View all Uncle Eddy | September 15, 2019
Our Lady of Sorrows
I can’t tell you how deeply sorry I was to hear the news of your mother’s death. Please count on my prayers. It has been said that we can offer no greater prayer than that made of humble tears; I am sure we are both praying especially well right now.
I doubt it’s mere coincidence that today is the memorial of Our Lady of Sorrows, when the whole Church commemorates the incomparable sufferings of the Blessed Virgin Mary. As you bear your grief, you might want to look to her to learn how to bear it as God would have you. Our Lord did not wish to spare her the deepest sorrows.

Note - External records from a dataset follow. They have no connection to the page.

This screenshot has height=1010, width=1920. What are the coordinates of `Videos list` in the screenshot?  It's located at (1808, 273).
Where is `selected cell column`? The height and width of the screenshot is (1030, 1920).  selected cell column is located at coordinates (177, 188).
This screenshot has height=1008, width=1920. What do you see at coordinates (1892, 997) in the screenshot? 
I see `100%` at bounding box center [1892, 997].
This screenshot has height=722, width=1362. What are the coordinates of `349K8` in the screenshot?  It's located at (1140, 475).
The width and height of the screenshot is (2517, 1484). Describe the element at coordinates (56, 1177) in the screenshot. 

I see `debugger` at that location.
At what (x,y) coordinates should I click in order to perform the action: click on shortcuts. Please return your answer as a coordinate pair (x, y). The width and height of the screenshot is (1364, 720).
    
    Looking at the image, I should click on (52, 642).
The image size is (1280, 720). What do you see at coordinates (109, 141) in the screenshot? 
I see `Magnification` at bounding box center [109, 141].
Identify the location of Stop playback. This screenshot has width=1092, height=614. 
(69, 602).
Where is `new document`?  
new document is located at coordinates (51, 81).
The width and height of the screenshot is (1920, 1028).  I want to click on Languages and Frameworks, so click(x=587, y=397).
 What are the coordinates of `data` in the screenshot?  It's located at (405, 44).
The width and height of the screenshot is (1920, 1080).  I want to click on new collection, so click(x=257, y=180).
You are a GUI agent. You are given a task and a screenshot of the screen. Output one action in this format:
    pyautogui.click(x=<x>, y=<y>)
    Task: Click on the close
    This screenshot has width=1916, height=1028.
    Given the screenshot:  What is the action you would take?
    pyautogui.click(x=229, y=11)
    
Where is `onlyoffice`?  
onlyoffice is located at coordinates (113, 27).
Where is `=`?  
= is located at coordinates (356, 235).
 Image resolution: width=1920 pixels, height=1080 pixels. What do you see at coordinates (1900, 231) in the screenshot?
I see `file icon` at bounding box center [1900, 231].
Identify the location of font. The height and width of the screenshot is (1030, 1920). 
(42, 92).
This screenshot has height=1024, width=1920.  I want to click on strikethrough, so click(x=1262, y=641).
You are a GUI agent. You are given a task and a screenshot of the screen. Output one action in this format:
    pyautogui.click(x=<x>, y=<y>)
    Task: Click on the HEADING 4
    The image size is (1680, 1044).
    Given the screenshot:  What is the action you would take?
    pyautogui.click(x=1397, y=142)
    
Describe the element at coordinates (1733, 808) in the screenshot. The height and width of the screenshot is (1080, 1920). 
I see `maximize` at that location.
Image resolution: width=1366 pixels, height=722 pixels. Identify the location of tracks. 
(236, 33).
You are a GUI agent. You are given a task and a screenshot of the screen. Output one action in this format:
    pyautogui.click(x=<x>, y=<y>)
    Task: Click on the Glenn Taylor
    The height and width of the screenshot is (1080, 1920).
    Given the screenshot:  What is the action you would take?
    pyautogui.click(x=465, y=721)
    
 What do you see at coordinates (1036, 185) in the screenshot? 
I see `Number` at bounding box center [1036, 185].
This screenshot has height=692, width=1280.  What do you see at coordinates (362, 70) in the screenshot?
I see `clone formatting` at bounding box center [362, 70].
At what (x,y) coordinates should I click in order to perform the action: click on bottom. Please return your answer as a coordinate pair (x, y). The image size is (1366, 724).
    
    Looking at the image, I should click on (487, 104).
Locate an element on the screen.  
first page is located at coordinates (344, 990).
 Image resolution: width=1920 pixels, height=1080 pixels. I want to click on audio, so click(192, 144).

From the moment of Simeon’s prophecy, when he foretold to Mary that a “sword would pierce your heart,” through the desperate, midnight flight into Egypt when Jesus was just a baby, to the three days when as a boy he inexplicably disappeared, to his walk to Calvary, crucifixion, deposition, and burial, she bore in her heart the indescribable pain of seeing her only son suffer injustice, torture, and rejection. And since her heart was unmarred by selfishness, she loved him more than we can imagine, which only compounded her sorrow when she witnessed his sufferings. Why would Christ have not spared her these pains? The answer to that question lies hidden in the mystery of love and sacrifice, a mystery that no mind can penetrate, but every loving heart can grasp.
My dear niece, bring your sorrow to the feet of the Cross, where Mary accompanied her dying son. Stand there with her, mingle your tears with hers as together you contemplate the wounds of our Lord. You will find, as all the saints have found, that those tears will bring you closer to Christ; they will teach you to recognize his voice more readily. There on Golgotha his love will seep deeper into your soul, and you will emerge better able to bring that love to others.
A week ago we celebrated Mary’s birthday, and today we celebrate her sorrows. It reminds us that we can count on few things in this life, and one of them is suffering. We might as well learn from the experts how to live it well.